Copy the rows word for word, from the first one up to and including the line containing "coordinates (34, 222).".

▼▼▼

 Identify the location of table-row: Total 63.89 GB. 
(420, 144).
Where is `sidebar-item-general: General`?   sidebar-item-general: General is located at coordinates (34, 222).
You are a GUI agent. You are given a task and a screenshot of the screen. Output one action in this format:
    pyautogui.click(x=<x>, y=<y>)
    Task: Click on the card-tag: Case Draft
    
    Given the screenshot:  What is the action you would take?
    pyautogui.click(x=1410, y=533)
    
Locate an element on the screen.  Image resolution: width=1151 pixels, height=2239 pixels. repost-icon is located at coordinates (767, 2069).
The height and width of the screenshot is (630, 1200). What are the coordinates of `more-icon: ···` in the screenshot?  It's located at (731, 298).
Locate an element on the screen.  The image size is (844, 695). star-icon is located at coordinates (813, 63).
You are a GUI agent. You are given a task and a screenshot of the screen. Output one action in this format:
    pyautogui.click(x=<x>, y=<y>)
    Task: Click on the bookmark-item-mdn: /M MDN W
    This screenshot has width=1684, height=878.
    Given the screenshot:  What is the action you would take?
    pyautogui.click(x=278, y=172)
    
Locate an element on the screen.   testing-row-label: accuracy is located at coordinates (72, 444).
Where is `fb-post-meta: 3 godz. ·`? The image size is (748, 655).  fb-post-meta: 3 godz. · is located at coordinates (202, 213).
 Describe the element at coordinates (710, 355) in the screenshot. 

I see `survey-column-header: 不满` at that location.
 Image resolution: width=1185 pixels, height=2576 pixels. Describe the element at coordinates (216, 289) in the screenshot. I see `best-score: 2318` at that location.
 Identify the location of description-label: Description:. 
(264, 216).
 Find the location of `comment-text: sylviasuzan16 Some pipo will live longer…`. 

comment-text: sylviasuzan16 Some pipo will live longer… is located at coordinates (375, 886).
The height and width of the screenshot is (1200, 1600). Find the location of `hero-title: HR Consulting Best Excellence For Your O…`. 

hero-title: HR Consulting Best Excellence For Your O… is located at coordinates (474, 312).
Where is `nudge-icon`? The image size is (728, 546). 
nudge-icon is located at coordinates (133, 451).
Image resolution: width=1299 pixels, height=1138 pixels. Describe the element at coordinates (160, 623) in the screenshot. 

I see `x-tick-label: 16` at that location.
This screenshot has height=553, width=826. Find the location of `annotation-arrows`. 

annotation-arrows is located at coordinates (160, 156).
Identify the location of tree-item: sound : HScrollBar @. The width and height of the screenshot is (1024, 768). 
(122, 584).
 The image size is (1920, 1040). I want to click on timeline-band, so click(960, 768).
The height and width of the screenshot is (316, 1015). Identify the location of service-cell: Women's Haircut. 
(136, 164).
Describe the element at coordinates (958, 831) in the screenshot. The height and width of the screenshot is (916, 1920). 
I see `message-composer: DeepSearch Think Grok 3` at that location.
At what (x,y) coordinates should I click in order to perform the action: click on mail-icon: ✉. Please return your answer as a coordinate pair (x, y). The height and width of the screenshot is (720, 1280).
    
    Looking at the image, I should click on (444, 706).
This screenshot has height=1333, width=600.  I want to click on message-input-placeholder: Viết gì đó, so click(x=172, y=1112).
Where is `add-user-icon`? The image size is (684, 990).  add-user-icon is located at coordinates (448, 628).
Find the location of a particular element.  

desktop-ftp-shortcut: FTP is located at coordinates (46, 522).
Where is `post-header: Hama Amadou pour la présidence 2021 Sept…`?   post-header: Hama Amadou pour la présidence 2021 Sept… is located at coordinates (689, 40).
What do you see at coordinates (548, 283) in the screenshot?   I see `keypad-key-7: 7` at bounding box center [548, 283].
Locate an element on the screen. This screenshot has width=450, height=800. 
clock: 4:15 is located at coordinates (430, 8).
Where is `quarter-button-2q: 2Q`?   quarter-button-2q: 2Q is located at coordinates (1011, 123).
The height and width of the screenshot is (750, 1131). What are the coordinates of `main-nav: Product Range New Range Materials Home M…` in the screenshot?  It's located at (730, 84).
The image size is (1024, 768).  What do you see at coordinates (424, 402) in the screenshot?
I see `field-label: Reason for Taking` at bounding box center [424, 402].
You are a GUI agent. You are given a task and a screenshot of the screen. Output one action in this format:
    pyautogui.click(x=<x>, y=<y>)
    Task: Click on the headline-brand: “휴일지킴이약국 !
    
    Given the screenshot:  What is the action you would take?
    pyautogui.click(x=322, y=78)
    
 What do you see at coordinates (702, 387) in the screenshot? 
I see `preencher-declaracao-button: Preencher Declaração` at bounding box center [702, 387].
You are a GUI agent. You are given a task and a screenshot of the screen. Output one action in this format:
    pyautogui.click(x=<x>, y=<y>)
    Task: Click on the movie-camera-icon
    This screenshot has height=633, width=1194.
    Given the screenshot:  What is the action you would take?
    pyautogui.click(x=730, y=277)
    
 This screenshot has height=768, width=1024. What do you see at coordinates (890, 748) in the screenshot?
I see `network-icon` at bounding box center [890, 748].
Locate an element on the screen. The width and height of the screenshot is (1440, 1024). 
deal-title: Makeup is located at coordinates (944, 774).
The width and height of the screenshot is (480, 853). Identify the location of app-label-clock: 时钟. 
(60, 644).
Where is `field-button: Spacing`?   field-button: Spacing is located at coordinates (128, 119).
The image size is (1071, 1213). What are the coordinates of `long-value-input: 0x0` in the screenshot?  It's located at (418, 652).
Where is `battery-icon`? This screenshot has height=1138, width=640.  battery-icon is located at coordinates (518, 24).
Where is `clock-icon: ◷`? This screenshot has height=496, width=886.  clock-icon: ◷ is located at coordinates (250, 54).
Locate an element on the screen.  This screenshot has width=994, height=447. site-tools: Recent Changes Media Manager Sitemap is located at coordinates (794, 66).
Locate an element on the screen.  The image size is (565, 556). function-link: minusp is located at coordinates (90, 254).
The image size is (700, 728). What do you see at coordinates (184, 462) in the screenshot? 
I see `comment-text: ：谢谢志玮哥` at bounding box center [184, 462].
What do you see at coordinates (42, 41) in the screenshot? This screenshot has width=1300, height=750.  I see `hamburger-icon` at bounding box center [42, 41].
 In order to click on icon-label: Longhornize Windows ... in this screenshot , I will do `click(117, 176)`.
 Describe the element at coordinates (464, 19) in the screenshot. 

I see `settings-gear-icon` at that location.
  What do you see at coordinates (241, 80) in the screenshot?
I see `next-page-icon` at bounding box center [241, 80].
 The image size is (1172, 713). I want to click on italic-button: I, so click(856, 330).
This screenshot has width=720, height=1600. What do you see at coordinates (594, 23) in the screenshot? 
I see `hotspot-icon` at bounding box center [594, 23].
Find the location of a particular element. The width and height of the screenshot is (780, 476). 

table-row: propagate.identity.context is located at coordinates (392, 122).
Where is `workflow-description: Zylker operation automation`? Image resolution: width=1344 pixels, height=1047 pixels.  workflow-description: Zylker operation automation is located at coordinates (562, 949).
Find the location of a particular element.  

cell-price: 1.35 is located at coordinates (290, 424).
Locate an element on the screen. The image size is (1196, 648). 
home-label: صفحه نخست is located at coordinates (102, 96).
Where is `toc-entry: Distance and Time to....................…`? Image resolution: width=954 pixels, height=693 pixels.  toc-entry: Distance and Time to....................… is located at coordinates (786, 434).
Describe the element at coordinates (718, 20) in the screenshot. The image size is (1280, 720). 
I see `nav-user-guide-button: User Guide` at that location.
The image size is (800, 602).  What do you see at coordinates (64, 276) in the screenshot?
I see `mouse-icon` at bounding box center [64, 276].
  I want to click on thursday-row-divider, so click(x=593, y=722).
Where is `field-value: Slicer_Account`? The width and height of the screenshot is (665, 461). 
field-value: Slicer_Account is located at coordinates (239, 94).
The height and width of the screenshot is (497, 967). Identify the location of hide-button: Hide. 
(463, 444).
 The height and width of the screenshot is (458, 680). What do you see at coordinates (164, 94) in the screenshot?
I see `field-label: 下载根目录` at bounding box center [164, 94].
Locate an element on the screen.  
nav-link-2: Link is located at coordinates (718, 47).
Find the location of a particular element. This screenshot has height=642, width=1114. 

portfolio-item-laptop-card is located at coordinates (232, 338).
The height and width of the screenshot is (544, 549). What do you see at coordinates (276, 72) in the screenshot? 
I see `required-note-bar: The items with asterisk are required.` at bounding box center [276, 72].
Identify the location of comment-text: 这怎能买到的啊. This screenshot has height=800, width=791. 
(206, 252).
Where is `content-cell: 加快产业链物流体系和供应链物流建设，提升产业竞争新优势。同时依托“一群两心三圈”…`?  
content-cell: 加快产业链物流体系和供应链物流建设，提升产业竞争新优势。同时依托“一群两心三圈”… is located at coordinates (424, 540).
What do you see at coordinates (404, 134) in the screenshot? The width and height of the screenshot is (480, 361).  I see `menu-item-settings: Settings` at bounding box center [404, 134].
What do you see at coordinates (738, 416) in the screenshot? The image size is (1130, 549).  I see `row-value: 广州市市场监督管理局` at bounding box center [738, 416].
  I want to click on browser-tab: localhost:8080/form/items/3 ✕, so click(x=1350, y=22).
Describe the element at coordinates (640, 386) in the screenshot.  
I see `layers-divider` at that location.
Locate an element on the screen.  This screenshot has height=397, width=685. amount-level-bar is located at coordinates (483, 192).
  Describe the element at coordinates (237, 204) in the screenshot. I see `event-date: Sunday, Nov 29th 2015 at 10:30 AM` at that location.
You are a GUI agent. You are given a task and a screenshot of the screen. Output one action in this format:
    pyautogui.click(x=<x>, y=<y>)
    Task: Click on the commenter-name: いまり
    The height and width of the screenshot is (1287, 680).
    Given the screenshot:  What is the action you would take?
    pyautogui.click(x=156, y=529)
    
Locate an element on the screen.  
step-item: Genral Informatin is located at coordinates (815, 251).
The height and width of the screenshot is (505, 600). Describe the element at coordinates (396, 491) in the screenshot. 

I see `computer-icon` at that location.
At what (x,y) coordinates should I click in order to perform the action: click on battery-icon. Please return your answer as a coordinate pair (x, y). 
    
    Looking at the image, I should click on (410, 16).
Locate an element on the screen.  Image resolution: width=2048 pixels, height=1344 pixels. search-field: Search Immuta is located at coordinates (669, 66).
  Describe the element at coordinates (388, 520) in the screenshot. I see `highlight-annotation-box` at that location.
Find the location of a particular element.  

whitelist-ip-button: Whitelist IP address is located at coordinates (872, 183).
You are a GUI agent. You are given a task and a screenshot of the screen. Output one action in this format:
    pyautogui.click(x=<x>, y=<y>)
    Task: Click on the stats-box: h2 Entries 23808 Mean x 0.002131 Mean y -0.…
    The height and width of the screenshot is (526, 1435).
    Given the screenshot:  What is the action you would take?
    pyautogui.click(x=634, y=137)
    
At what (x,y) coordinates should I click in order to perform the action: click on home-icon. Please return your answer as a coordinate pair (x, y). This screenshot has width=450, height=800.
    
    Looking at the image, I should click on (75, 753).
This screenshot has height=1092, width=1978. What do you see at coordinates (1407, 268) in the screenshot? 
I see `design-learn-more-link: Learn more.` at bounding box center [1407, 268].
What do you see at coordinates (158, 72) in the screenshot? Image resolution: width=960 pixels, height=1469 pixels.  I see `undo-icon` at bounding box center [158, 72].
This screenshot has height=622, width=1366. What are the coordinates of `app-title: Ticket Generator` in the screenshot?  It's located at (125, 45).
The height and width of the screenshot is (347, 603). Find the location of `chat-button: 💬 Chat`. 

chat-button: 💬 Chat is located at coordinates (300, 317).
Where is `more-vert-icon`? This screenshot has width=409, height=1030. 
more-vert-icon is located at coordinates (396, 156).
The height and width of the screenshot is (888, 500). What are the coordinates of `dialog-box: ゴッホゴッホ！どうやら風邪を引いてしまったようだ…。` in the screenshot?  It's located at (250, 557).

▲▲▲

__Solution for this task__:
 Identify the location of table-row: Total 63.89 GB. 
(420, 144).
Where is `sidebar-item-general: General`?   sidebar-item-general: General is located at coordinates (34, 222).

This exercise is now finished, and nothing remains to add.